Of course, to him and his ilk, there is no other reality. Life is to be lived through their gimlet eyes, and my job is to identify these types early, and thence to avoid them. I am not even going to look up the name of the "party-host husband" who casually schtupes a drunken guest (that would be Fling #2 for George, but he doesn't get to her) while his wife vainly tries to keep the party upscale, only to have her husband tee up live-pornography for his guests. As my secretary says, you can't make this stuff up, and this movie perfectly illustrates what happens when you believe in nothing other than the primacy of your own sexual prowess.

Thoroughly distasteful but an essential watch for those who need to understand why we have a new religion in this land, one whose commandments consist of micro-aggression "Shalt-nots," identity politics, and a belief that government must make laws enforcing all this BS, and must take care of us from cradle-to-grave. For those rejecting the traditions of our ancestors, it is George jungle out there unless we abide by our new religion. It's an easy choice for me (the ol' time religion), but not for most, with their obsession with "truth," and hence our new religion.
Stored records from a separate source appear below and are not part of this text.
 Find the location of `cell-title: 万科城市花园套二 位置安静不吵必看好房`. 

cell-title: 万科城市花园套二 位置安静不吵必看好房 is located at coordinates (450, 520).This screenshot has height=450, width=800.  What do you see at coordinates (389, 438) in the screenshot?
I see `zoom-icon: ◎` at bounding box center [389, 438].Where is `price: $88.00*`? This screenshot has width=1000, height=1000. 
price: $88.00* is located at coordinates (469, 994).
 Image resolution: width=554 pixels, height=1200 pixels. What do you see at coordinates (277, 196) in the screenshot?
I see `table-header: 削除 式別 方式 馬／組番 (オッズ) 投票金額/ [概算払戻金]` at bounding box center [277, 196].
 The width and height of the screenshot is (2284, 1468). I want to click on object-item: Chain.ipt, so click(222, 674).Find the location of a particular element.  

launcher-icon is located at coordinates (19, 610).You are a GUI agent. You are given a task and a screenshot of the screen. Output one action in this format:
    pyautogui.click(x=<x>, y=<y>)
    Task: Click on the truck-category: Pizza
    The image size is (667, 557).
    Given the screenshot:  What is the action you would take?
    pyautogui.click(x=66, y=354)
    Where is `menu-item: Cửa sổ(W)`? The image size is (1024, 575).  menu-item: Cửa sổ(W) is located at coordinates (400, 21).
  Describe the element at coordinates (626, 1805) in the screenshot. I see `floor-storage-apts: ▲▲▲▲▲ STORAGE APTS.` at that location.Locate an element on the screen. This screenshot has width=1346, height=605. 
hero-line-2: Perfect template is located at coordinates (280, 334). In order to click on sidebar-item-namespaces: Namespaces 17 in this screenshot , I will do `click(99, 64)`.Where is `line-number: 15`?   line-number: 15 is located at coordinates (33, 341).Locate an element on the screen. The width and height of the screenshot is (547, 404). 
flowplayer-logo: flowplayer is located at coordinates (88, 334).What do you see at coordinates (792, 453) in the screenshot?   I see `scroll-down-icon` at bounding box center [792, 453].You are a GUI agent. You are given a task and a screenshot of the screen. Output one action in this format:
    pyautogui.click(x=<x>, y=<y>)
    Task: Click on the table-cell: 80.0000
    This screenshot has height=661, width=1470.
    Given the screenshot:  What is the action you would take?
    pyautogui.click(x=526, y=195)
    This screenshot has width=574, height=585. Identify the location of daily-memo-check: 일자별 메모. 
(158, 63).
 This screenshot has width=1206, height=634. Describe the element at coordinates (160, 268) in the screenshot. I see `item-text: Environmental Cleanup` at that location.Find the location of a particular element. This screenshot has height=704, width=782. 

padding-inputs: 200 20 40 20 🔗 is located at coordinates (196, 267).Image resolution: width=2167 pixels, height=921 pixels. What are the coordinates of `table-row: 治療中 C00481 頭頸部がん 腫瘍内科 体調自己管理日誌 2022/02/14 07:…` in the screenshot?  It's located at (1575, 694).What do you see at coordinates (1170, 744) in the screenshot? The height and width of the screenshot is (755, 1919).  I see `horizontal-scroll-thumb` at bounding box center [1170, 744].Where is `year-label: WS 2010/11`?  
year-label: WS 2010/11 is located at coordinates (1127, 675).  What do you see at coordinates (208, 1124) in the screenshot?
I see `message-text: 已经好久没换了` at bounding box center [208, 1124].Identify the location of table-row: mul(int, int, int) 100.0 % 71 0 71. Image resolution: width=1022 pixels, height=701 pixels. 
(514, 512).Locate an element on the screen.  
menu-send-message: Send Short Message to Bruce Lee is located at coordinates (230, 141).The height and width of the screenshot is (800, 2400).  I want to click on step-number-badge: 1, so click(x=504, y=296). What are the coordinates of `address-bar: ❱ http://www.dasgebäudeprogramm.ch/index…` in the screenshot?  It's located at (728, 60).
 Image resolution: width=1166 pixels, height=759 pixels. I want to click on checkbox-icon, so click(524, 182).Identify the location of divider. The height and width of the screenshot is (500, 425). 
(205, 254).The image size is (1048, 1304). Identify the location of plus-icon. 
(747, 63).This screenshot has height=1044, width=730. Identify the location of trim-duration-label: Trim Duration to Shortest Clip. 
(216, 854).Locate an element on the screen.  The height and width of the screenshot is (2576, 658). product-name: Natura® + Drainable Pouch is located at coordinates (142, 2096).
In this religion, all that matters is your posturing, and your obeisances to the identity politic gods (and police), even if the world is falling down around you. I'll take the old-time religion always.

Performances are excellent throughout. The children - the poor children: their suffering isn't shown, but it is forboded - are superb. The hard-bitten Mistress, angling for George to divorce, is perfect in her callous disregard for other's feelings. And the two Flings are the cynical embodiment of George - they are also just in it for the momentary pleasure George is living for. In fact, the only moral judgment ever passed in this movie is when Fling #1 (Fling #2 having passed out upstairs where the host gets her) accuses George of being middle-class for wanting his pants back before going back into the house to get food and drink for their outside tryst. Double yuk.

But powerful. After traditional religion but before our new Neo-Victorian secular religion enforced by the state (and its high priests), this movie is a must-see for American cultural history.